## Material to process
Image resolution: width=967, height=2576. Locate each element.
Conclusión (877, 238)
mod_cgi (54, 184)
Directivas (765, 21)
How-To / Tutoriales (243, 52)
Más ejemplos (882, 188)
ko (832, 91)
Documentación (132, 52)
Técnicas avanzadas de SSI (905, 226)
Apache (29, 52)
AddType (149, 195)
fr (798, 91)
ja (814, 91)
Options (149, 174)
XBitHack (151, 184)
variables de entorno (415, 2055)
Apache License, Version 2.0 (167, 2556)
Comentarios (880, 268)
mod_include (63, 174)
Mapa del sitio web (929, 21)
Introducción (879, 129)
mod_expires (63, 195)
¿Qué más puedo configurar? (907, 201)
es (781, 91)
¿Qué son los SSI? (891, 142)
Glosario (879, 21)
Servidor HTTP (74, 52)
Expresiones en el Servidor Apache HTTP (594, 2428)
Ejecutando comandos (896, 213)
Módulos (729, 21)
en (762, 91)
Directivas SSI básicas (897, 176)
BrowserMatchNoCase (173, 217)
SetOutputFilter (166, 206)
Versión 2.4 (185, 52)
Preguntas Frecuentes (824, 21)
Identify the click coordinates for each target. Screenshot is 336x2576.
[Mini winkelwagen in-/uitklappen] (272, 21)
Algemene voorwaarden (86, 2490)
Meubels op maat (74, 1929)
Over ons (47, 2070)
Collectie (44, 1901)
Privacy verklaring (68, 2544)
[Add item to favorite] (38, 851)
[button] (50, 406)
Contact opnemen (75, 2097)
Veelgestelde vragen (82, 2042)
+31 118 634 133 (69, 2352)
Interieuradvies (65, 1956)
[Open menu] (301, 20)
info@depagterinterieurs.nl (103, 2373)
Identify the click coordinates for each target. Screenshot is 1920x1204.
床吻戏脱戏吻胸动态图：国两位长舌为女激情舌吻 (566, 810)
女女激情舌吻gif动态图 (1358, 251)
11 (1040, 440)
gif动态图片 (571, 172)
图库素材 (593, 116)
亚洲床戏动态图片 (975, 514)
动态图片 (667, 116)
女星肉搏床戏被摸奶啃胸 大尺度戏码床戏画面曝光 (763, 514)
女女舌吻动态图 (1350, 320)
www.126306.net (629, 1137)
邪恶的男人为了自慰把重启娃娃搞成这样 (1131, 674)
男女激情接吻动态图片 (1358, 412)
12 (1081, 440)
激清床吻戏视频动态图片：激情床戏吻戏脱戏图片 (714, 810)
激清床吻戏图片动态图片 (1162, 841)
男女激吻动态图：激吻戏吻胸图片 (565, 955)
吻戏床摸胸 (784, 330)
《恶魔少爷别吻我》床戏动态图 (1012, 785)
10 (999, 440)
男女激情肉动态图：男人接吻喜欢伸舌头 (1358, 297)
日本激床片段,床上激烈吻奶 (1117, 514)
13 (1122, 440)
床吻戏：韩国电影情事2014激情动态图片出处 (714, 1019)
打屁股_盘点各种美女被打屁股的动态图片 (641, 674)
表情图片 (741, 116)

## Work item
Each line from the one with "图库素材 (593, 116)" through the end of the entries above must be set down exactly, both end lines included, and no other line may appear.

## Answer below
图库素材 (593, 116)
亚洲床戏动态图片 (975, 514)
动态图片 (667, 116)
女星肉搏床戏被摸奶啃胸 大尺度戏码床戏画面曝光 (763, 514)
女女舌吻动态图 (1350, 320)
www.126306.net (629, 1137)
邪恶的男人为了自慰把重启娃娃搞成这样 (1131, 674)
男女激情接吻动态图片 (1358, 412)
12 (1081, 440)
激清床吻戏视频动态图片：激情床戏吻戏脱戏图片 (714, 810)
激清床吻戏图片动态图片 (1162, 841)
男女激吻动态图：激吻戏吻胸图片 (565, 955)
吻戏床摸胸 (784, 330)
《恶魔少爷别吻我》床戏动态图 (1012, 785)
10 (999, 440)
男女激情肉动态图：男人接吻喜欢伸舌头 (1358, 297)
日本激床片段,床上激烈吻奶 (1117, 514)
13 (1122, 440)
床吻戏：韩国电影情事2014激情动态图片出处 (714, 1019)
打屁股_盘点各种美女被打屁股的动态图片 (641, 674)
表情图片 (741, 116)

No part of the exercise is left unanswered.